Sutra 1.38 or on the knowledge of dream and of (dreamless) sleep

One commentator understands the first part of this sutra as meaning that when a man awakens from a dream of a god, he should remain as long as possible in the memory of that dream; the dreamless sleep he understands as the sleep of a man in whom the doshas are very attenuated. These meditations, made on awakening, are thought to give knowledge.

Shankara, however, though he does not necessarily deny such an interpretation, takes it to mean meditating on the subtle analysis of dream and sleep. ‘Knowledge of dream’ does not mean knowledge of any object in a dream; the mind meditates on its own essence, by means of consideration of dream. The yogi is to meditate on knowledge as it is in itself, apart from any objects. Knowledge in itself is illumination, and he is to meditate on the true nature of knowledge, but not on remembered dream objects, because that would involve being implicated in them.

Deep sleep consists of non-perception of any individual thing, and the meditation is on the idea of non-existence, namely peaceful, infinite, experienced, and unmoving. It is natural, concludes Shankara, that steadiness of the mind should come about by these meditations on dream and sleep.

To perform them requires a good deal of careful analysis first. The points are elaborately discussed in some of Shankara’s other commentaries, but here he just refers to them, and the arguments can only be outlined. In dream, there is a light. What is the light under which the objects of the dream are seen? It may be said that it is the memory of the sun and so on, but a memory is not a light. What is the light which brings the memory-impressions to clear manifestation as dream-objects? To do this meditation the yogi sits in a stable posture, closes his eyes, and allows the mind to make pictures. Then he tries to isolate the light under which the pictures are known.

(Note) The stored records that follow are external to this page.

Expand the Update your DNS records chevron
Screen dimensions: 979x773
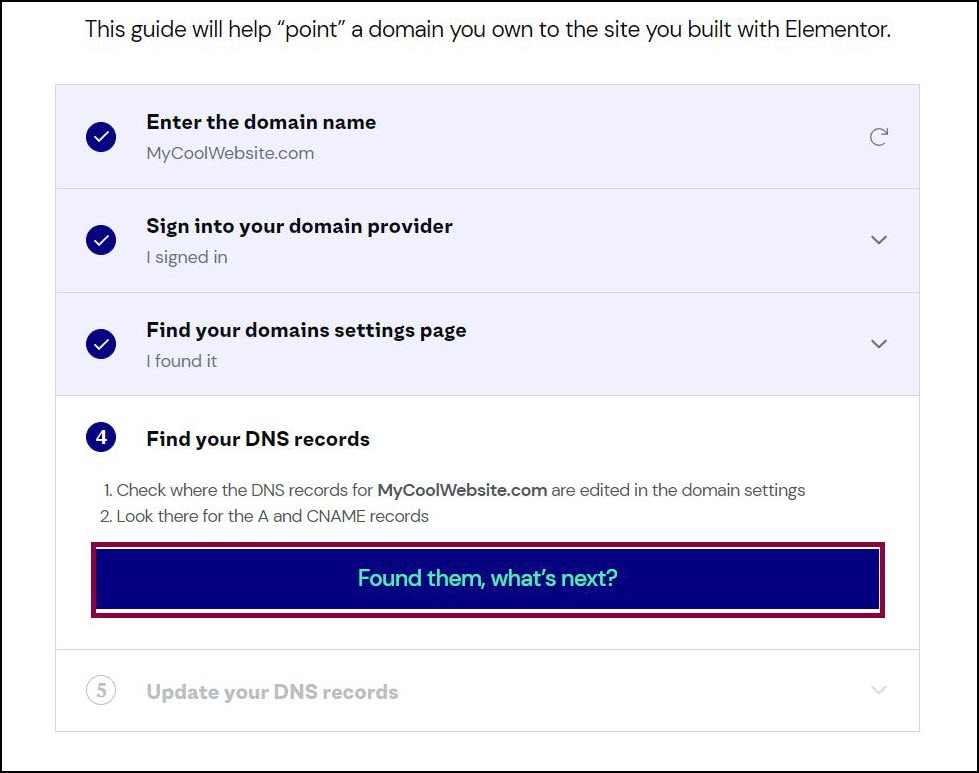[x=878, y=690]
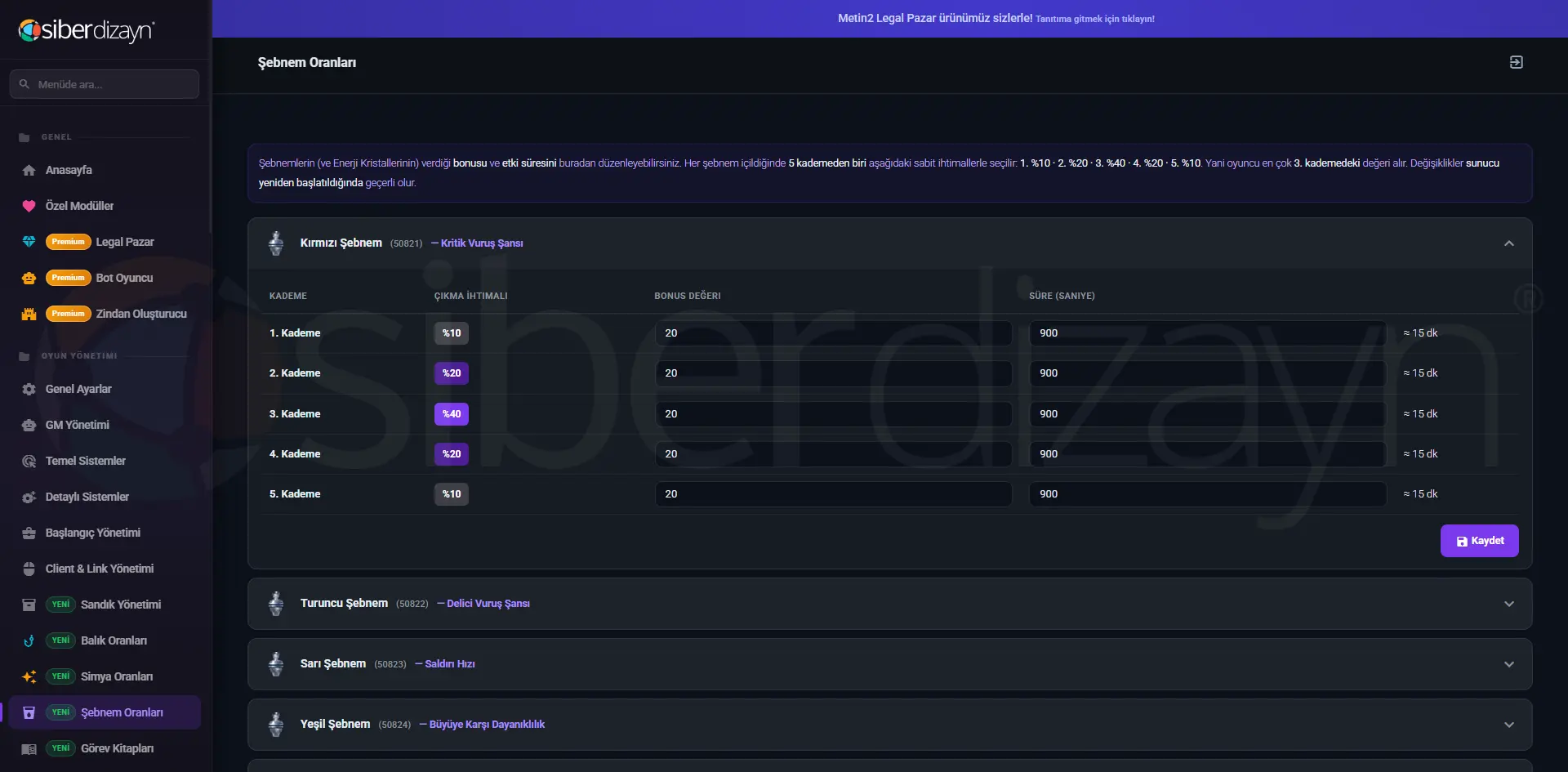Click the Simya Oranları sparkle icon
Viewport: 1568px width, 772px height.
point(29,676)
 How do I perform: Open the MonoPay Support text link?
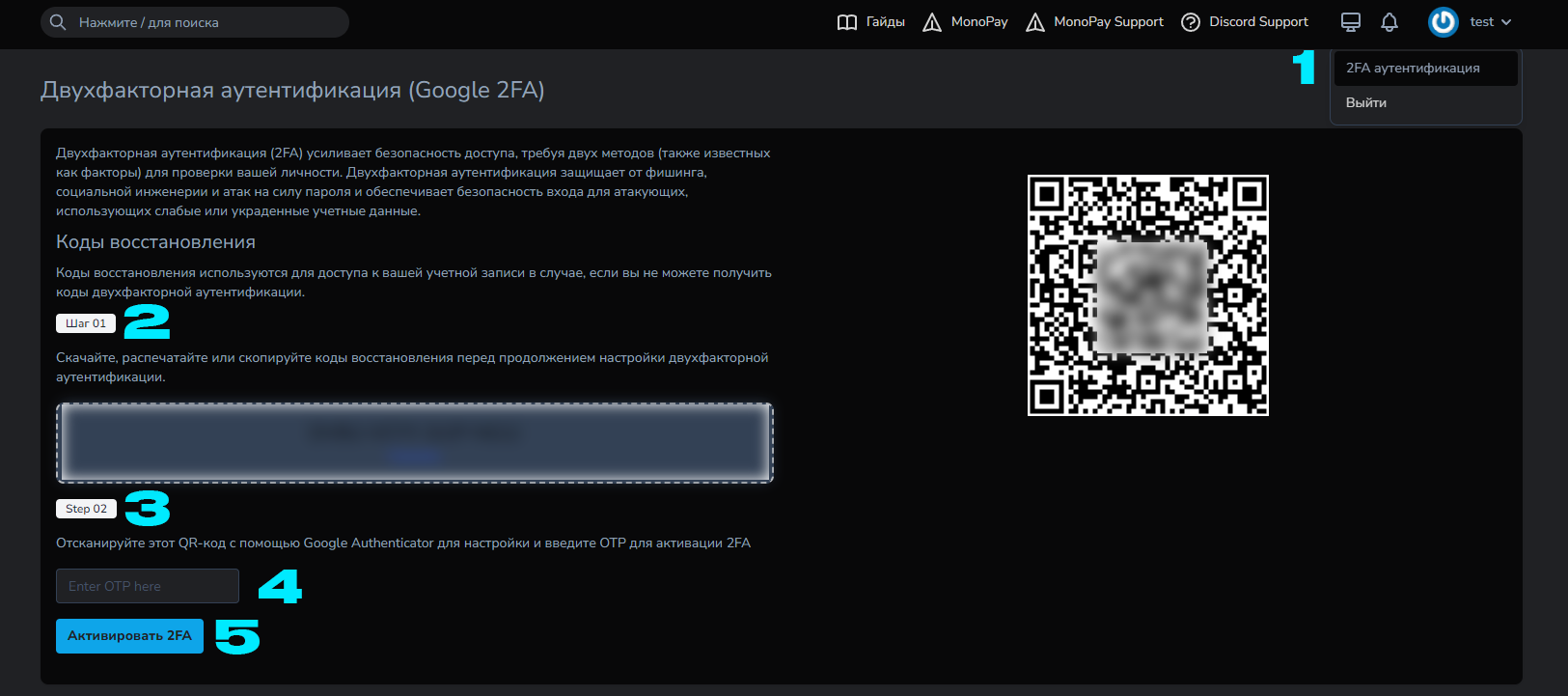pos(1109,22)
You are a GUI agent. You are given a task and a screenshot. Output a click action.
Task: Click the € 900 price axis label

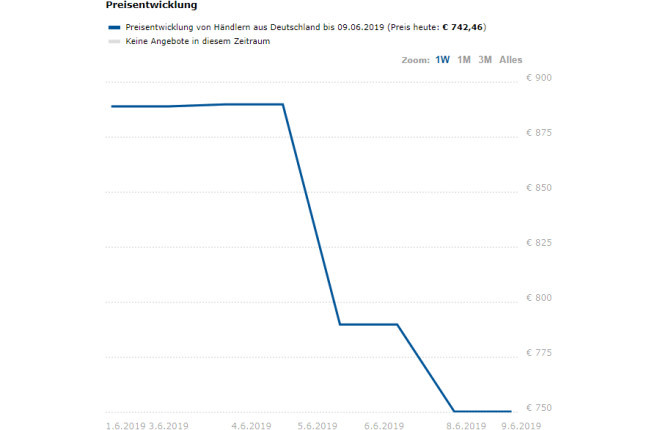[x=539, y=78]
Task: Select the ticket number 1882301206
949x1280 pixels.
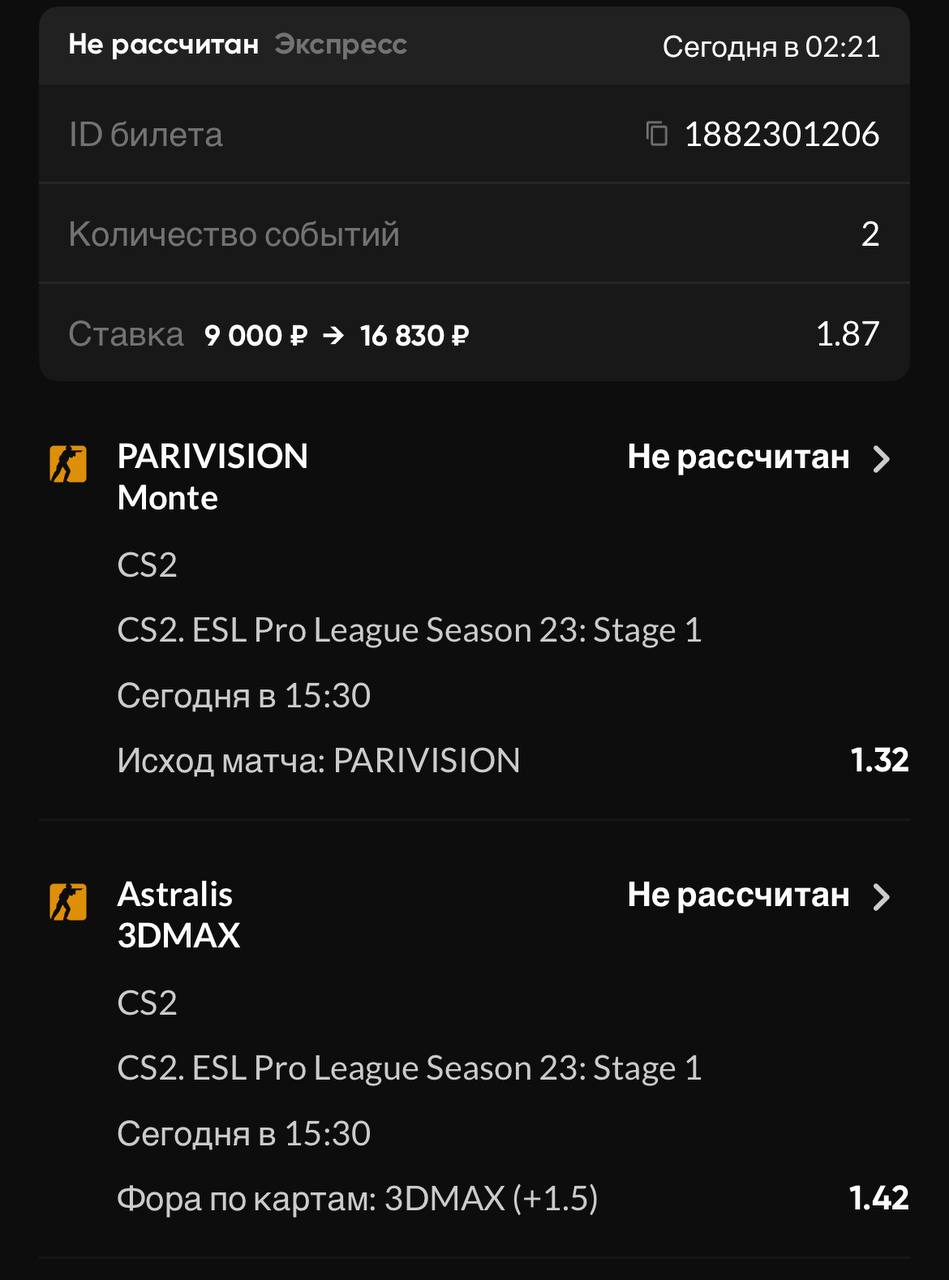Action: tap(782, 134)
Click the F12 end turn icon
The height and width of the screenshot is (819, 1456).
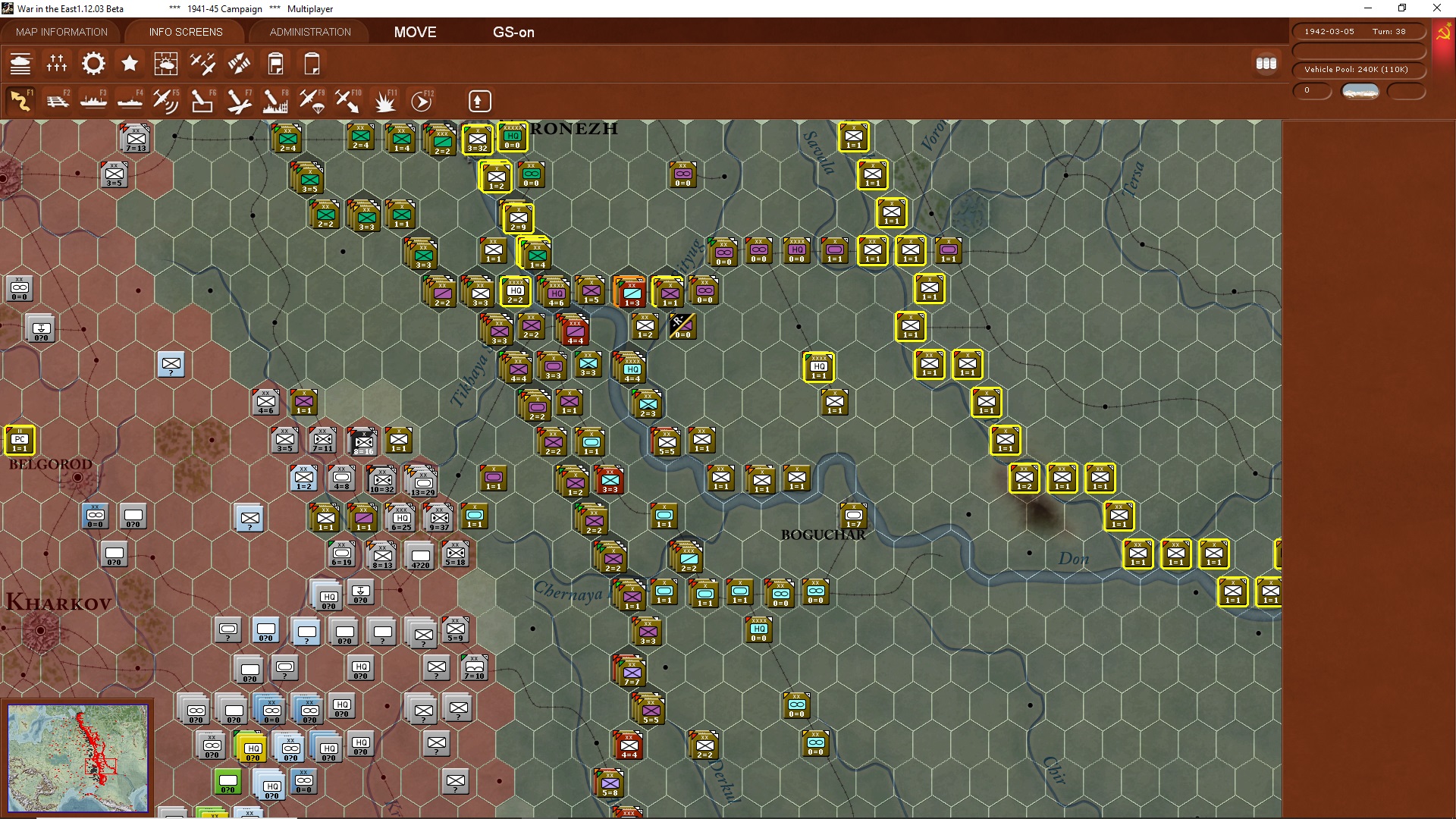pyautogui.click(x=422, y=101)
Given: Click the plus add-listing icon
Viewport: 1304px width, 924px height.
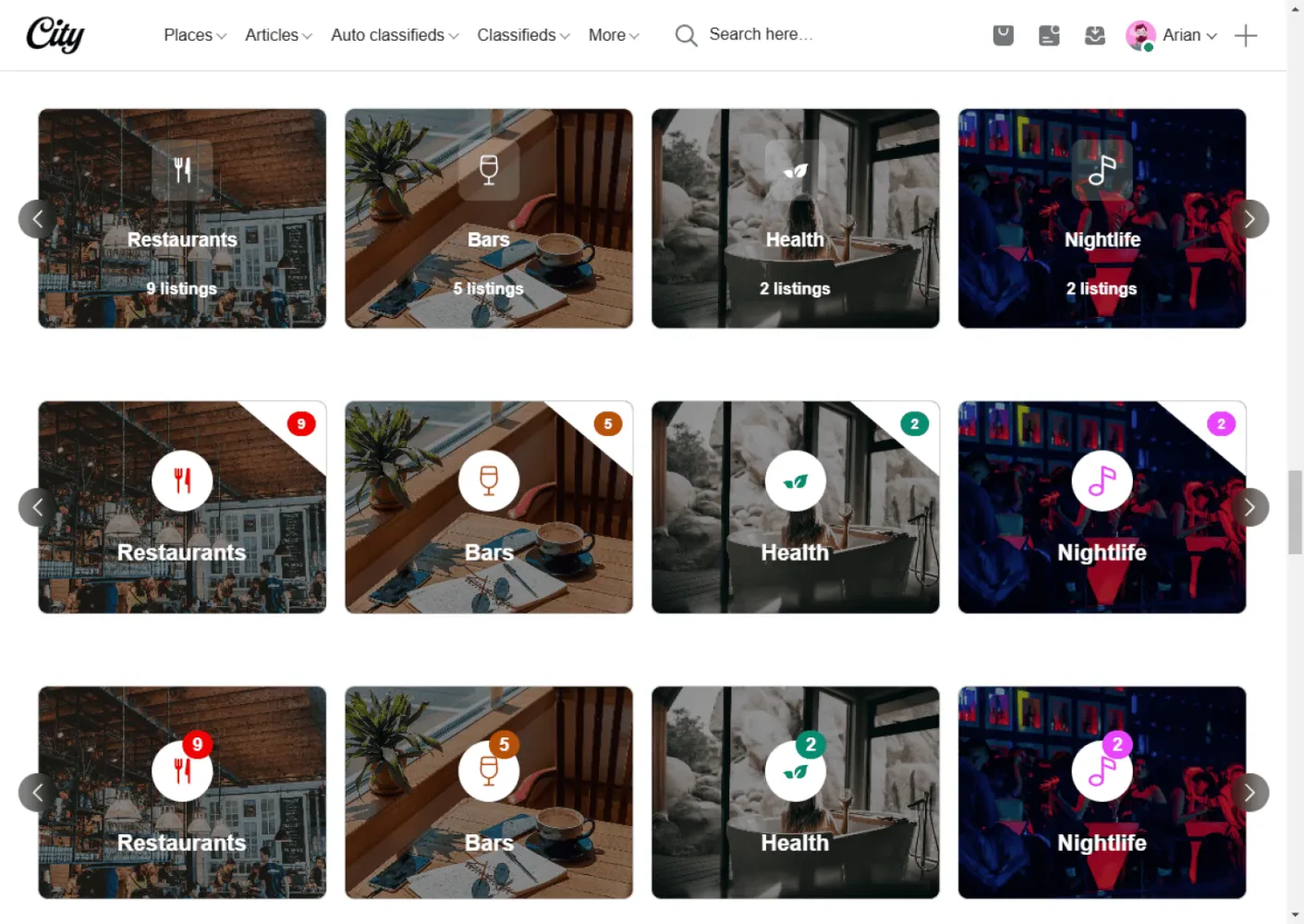Looking at the screenshot, I should pos(1246,36).
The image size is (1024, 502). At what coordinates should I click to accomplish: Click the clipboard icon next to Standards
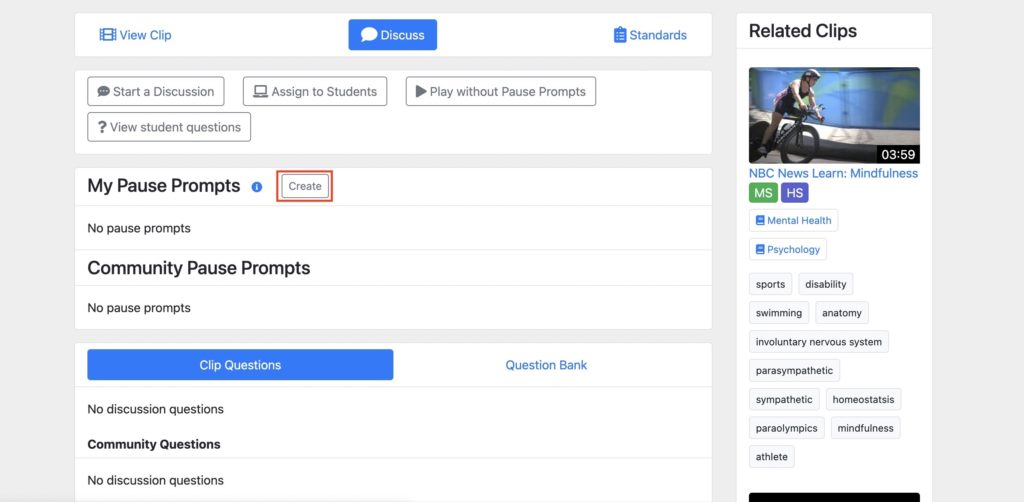click(620, 35)
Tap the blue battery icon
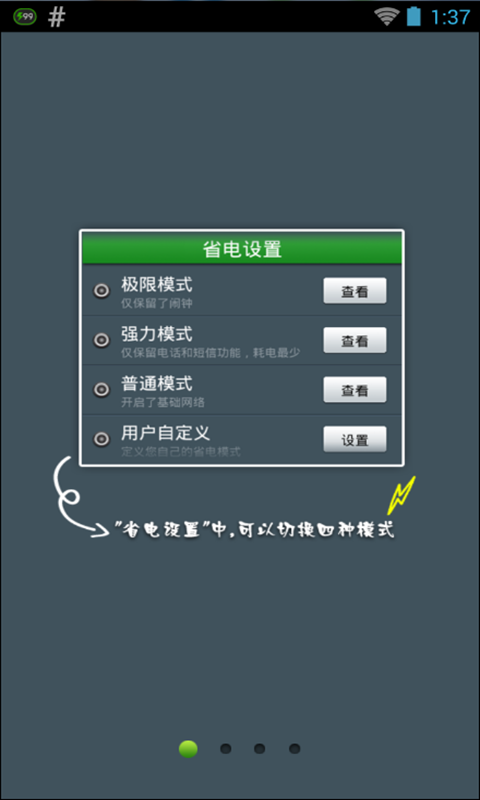This screenshot has width=480, height=800. [x=414, y=16]
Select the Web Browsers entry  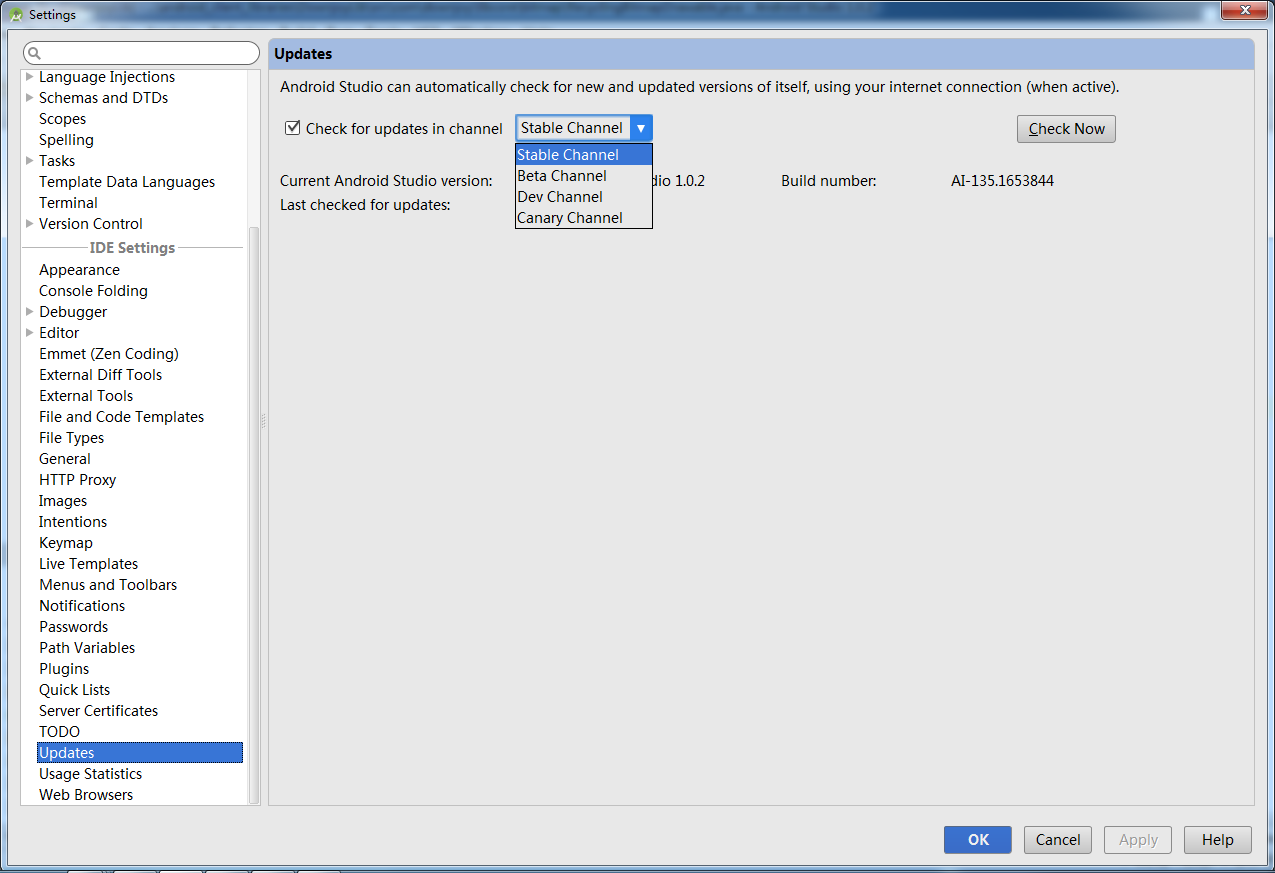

In the case of dreamless sleep, a crucial point in Shankara’s philosophy is that consciousness is not dissolved along with the sense-impressions and thoughts. In ordinary experience it is not distinguished from them. It is accepted by the yogis that in dreamless sleep there is no perception of any individual thing, and Shankara says that fact must have been ‘experienced’. The absence of sense-perceptions, and of dream-objects, is known. On waking a man says, ‘I did not dream.’ (It is true that his memory may be at fault, but this applied to testimony about waking also, and does not invalidate the fact that he can make true statements about the past.) He may also say, ‘I was happy.’ The Indian psychology investigates this statement in great detail. It is not merely that the one going to sleep looks forward to cessation of anxiety; a man who has no anxiety still shows by his behaviour that he looks forward to sleep. In this commentary Shankara adds one more indication, namely that somehow a man asleep is aware of the passing of time. He instances a man in an inner room, shielded from all possible outside clues (like songs of birds, changes of light and so on), who nevertheless knows immediately on waking, ‘I have slept a long time’ or I have slept a short time’. Another commentator cites the cases of men who meditate before sleeping that they want to get up at a particular time, and who do awake at that time. That there are some people who can reliably do this, waking at particular times arbitrarily chosen by others, has been confirmed under laboratory conditions.

A central point is that many people suppose that the statements ‘I knew nothing’ and ‘I did not know’ are the same. However, parallel statements about sense-perception show that there is a difference. A blind man in a dark room does not see; a normal man with his eyes open sees nothing – he can make a statement ‘there was nothing visible there’. The blind man cannot make this statement.

Some snakes have organs sensitive to small changes in temperature; they can focus these to detect the location of even a very weak source of heat, for instance a mouse. If this snake is in a dark empty room, it ‘heat-senses’ nothing, and knows there is no mouse there a man in that room does not heat-sense, and does not know whether there is a mouse there or not.

To do this meditation the yogi consciously enters into deep sleep. Goethe was evidently aware of one form of it; he wrote in a letter to Humboldt that he had discovered a method of ‘entering unconsciousness consciously’, and he remarked that it is a secret of inspiration. There are many cases of scientists and artists who found inspiration in their minds on waking from sleep – Helmholtz and Hugo Wolf are examples. Shankara, commenting on a phrase of an Upanishad, says that in deep sleep the individual self is connected with the cosmic energy and is therefore potentially omniscient.